A hybrid RSS feed / user input system, delivered to you when you ping the bot. That seems like it could actually be a pretty reliable system.

What do people think about that?

08 Dec21:12

traffictweet

By Anonymous

What would keep me from using it? The fact that, being a New Yorker, I don't drive. What we need is a twitter feed or bot or whatever for the MTA - now that I would use. Crowd-source those sick passengers, signal problems, police investigations, etc. With a little pattern matching, you could have custom feeds for the various lines.

Also, your captcha needs a list of stop-words. It invited me to enter an epithet.

08 Dec21:21

MTA Twitter account already exists

By whitneymcn

The unofficial Twitter bot is already exists, and it captures everything that the MTA puts out via their official channels: http://twitter.com/nyc_mta

The MTA also recently released its own email/SMS notification service; I don't have a link handy, but you shouldn't have too hard a time finding the info.

- Whit

24 Jan22:16

Predicting traffic

By salimv

Seems there are three areas here:
1. Gathering traffic information
2. Analysing it and extrapolating
3. Distributing it in a relevant way to users

I'd suggest focusing on distributing the data rather than gathering or analyzing it. The former holds a lot of untapped potential, and the latter have already been done well enough to avoid competing with (for now.)

Dan Greenblatt's, Mariae Mancipium's and whitneymcn's suggestions are good because they focus on where we can immediately benefit the most.

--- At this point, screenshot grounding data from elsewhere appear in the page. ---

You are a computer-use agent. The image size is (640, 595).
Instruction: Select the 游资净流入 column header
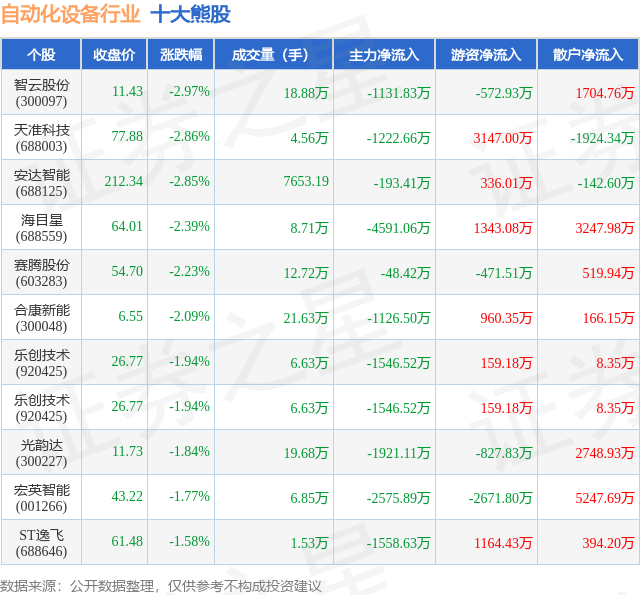pyautogui.click(x=486, y=54)
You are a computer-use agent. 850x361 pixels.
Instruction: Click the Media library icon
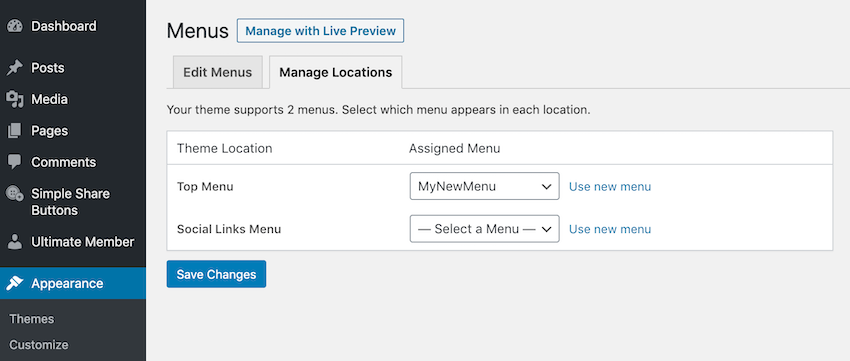15,99
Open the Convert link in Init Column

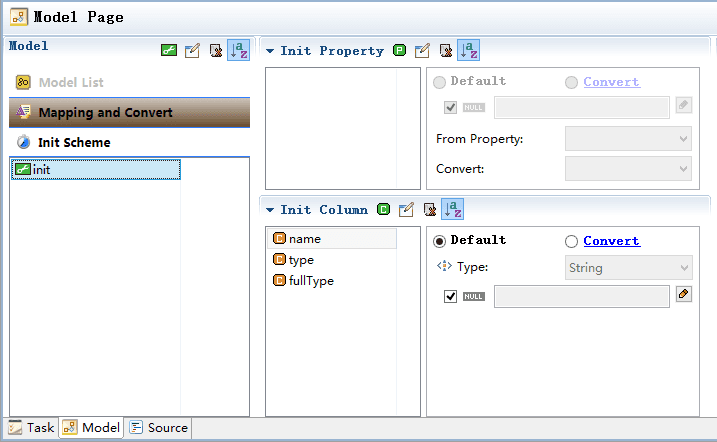(611, 241)

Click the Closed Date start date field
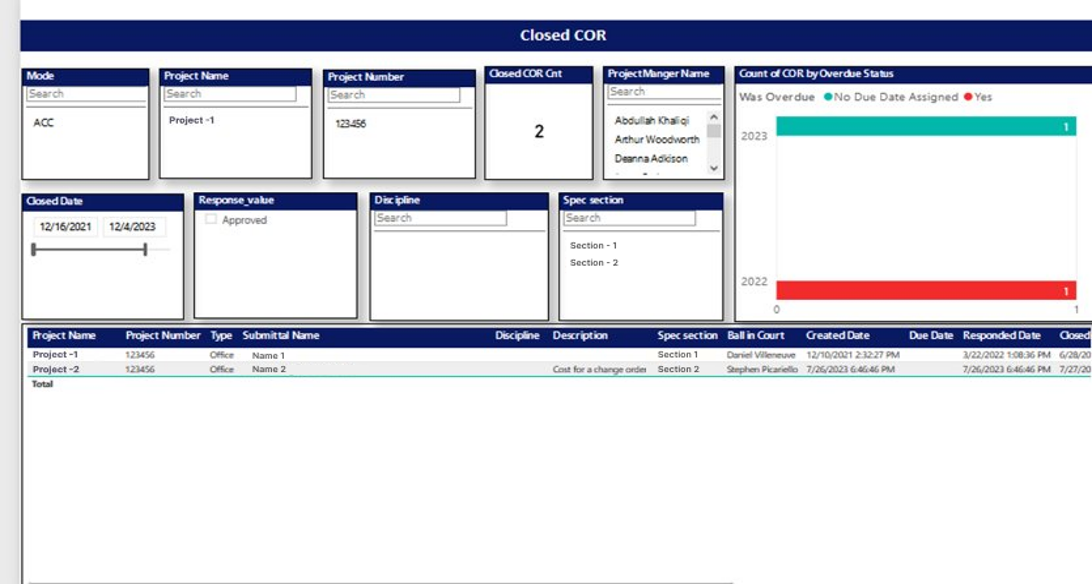(65, 227)
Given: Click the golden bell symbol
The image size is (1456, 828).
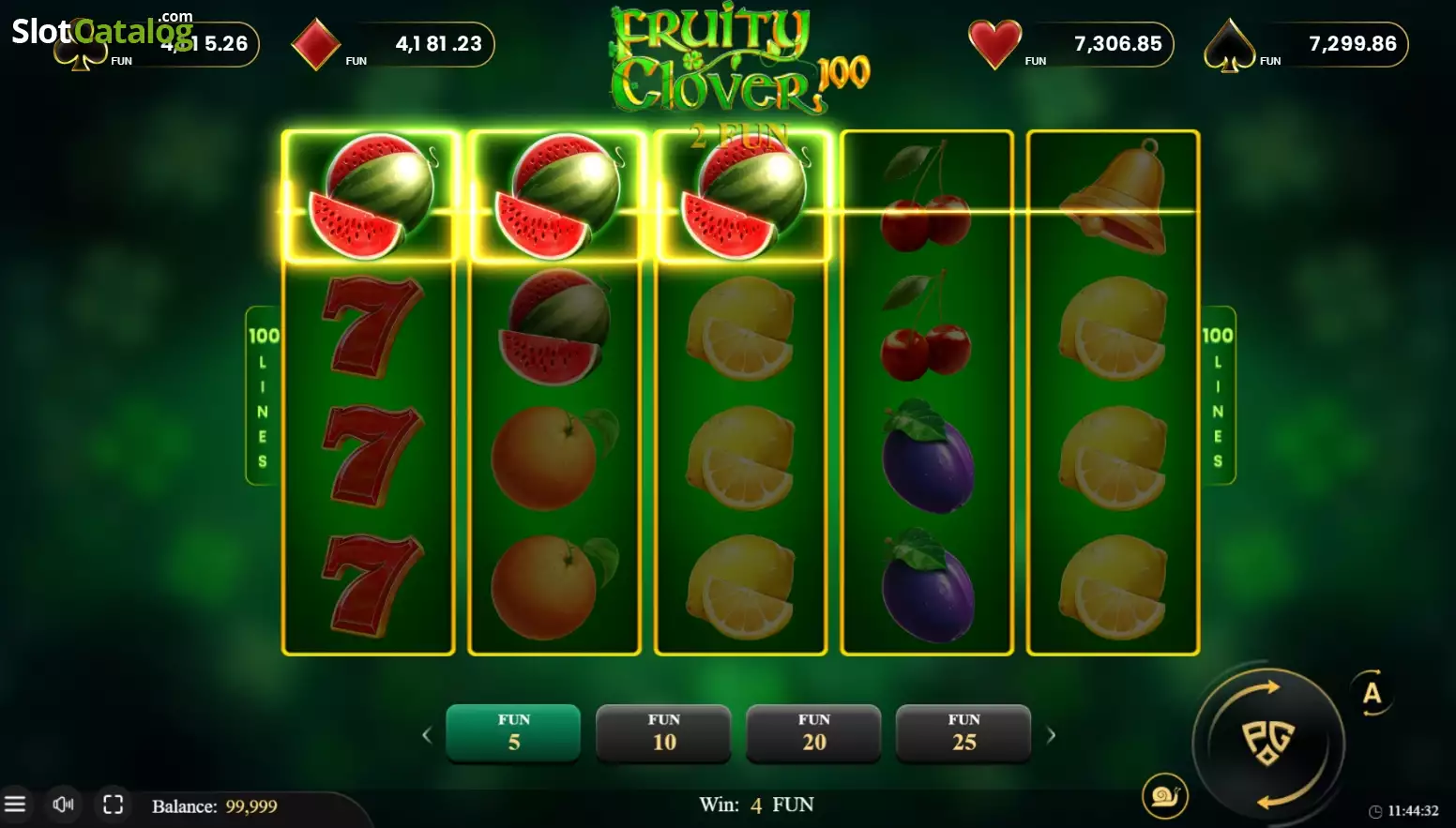Looking at the screenshot, I should pos(1113,197).
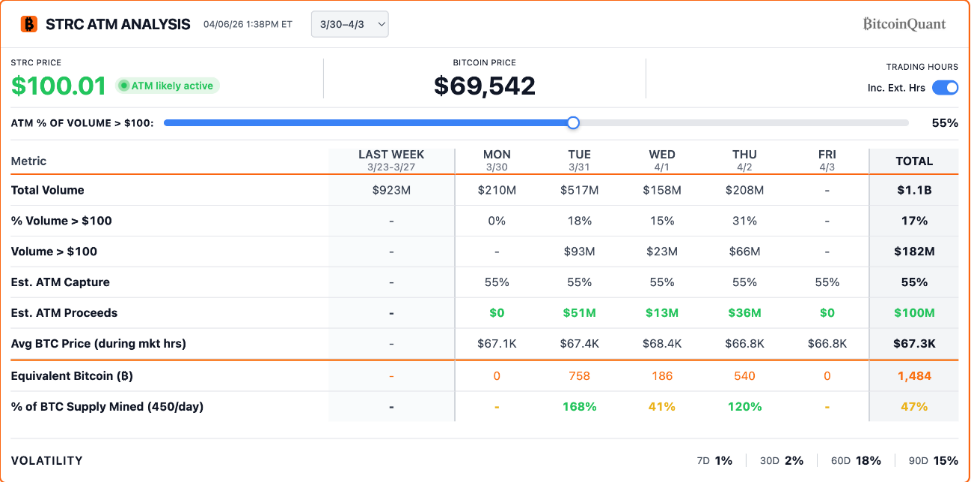Image resolution: width=971 pixels, height=482 pixels.
Task: Click the orange Bitcoin logo icon
Action: click(x=29, y=24)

There is an accurate traffic flow model by Dirk Helbing and others, and I imagine Google and other traffic tools already use this to make predictions and also to estimate problems in other places. For example, if traffic is slowing down and becoming more dense at point A on a highway, it is likely there is a more substantial slowdown, or even a jam, forming 1 or 2km ahead. With exact data, these can be predicted with enough accuracy for users to plan the right route. (AFAIK these models can work in real-time.)

This may present an opportunity, as combined with crowdsourcing, it would create an open platform for other open services, per Adam Greenfield's vision. Applying the Helbing model to data from users who are constantly updating from GPS could yield some very accurate extrapolations. Though, there is one thing missing: predictive models for traffic require vehicle speed AND traffic density. It's a bigger project, but if we could pick up traffic density data and apply it to a predictive model, we'd have a free, open traffic system.

If we can't do that, distribution is shining strength of this project, so I'd stick to distributing existing traffic data in better ways.

25 Jan00:06

Re: predicting traffic

By John Geraci

>>I'd suggest focusing on distributing the data rather than
>>gathering or analyzing it.

Yep, I think that's a good idea. And that's exactly what the first DIYcity project is aiming to do.

There's plenty of good data out there already on current traffic conditions, it's just very difficult for people to get it in situ, in a way that can make a difference both to personal commute decisions and then by extension to larger and more general traffic patterns.

The issue of gathering traffic information has been raised before on the site. It's an interesting issue to think about and one we should come back to, but I think partitioning the two ideas is best for now to keep any projects from becoming unweildy.